If you add confidence intervals to the plot, you can use the intervals to assess how precise the estimates of the fitted values are. In the first plot below, the lines for the confidence interval are approximately the same width as the predictor increases. In the second plot, the confidence interval gets wider as the value of the predictor increases. The wide interval is partly due to the small amount of data when the temperature is high.
Histogram of residuals
The histogram of the deviance residuals shows the distribution of the residuals for all observations.
Interpretation
| Pattern | What the pattern may indicate |
|---|---|
| A long tail in one direction | Skewness |
| A bar that is far away from the other bars | An outlier |
Because the appearance of a histogram depends on the number of intervals used to group the data, don't use a histogram to assess the normality of the residuals. Instead, use a normal probability plot.
Normal probability plot of residuals
The normal probability plot of the residuals displays the residuals versus their expected values when the distribution is normal.
Interpretation
Use the normal probability plot of the residuals to verify the assumption that the residuals are normally distributed. The normal probability plot of the residuals should approximately follow a straight line.
S-curve implies a distribution with long tails.
Inverted S-curve implies a distribution with short tails.
Downward curve implies a right-skewed distribution.
A few points lying away from the line implies a distribution with outliers.
If you see a nonnormal pattern, use the other residual plots to check for other problems with the model, such as missing terms or a time order effect. If the residuals do not follow a normal distribution, the normal approximation confidence intervals and Wald test p-values can be inaccurate.
Residuals versus fits
The residuals versus fits graph plots the residuals on the y-axis and the fitted values on the x-axis. The plot is meaningful when the data are in Event/Trial format. When the data are in Binary Response/Frequency format, Minitab does not provide this plot.
Interpretation
Use the residuals versus fits plot to verify the assumption that the residuals are randomly distributed. Ideally, the points should fall randomly on both sides of 0, with no recognizable patterns in the points.

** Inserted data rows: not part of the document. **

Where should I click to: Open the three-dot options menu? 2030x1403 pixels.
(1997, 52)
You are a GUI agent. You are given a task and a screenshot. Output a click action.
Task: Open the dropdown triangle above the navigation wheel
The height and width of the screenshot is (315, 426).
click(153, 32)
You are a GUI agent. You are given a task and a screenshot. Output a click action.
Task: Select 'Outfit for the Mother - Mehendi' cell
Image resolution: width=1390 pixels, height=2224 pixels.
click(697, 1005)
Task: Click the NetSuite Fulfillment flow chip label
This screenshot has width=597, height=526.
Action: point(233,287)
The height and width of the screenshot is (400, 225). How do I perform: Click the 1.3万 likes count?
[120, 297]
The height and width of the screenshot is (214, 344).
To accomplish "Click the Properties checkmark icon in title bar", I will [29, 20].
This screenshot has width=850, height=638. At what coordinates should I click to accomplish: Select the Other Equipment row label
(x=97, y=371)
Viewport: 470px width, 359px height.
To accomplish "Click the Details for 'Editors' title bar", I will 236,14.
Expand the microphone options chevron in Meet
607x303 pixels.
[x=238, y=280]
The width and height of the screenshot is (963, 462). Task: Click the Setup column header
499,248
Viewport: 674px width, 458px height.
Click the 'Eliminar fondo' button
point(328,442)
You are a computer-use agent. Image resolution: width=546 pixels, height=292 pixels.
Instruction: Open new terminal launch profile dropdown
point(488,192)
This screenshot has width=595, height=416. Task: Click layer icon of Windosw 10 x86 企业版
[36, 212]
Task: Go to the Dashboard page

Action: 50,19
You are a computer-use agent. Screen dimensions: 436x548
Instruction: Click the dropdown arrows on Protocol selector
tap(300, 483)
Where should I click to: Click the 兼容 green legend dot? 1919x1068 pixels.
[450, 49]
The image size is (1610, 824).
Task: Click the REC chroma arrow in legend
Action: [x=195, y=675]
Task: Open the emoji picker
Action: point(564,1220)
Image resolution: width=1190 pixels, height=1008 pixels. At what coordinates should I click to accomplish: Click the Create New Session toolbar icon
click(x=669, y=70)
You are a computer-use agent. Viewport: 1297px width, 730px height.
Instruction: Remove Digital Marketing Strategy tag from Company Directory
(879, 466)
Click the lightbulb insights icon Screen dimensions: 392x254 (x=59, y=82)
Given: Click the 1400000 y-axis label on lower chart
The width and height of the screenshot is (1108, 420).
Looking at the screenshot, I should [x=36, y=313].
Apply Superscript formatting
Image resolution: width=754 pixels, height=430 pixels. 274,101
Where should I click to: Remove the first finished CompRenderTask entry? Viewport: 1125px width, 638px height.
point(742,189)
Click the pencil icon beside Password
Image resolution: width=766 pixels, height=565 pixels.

| Pattern | What the pattern may indicate |
|---|---|
| Fanning or uneven spreading of residuals across fitted values | An inappropriate link function |
| Curvilinear | A missing higher-order term or an inappropriate link function |
| A point that is far away from zero | An outlier |
| A point that is far away from the other points in the x-direction | An influential point |
Plot with outlier
One of the points is much larger than all of the other points. Therefore, the point is an outlier. If there are too many outliers, the model may not be acceptable. You should try to identify the cause of any outlier. Correct any data entry or measurement errors. Consider removing data values that are associated with abnormal, one-time events (special causes). Then, repeat the analysis.
Plot with nonconstant variance
The variance of the residuals increases with the fitted values. Notice that, as the value of the fits increases, the scatter among the residuals widens. This pattern indicates that the variances of the residuals are unequal (nonconstant).
| Issue | Possible solution |
|---|---|
| Nonconstant variance | Consider using different terms in the model, a different link function, or weights. |
| An outlier or influential point |
|
Residuals versus order
The residuals versus order plot displays the residuals in the order that the data were collected.
Interpretation
Trend
Shift
Cycle
Residuals versus the variables
The residual versus variables plot displays the residuals versus another variable. The variable could already be included in your model. Or, the variable may not be in the model, but you suspect it affects the response.
Interpretation
If you see a non-random pattern in the residuals, it indicates that the variable affects the response in a systematic way. Consider including this variable in an analysis.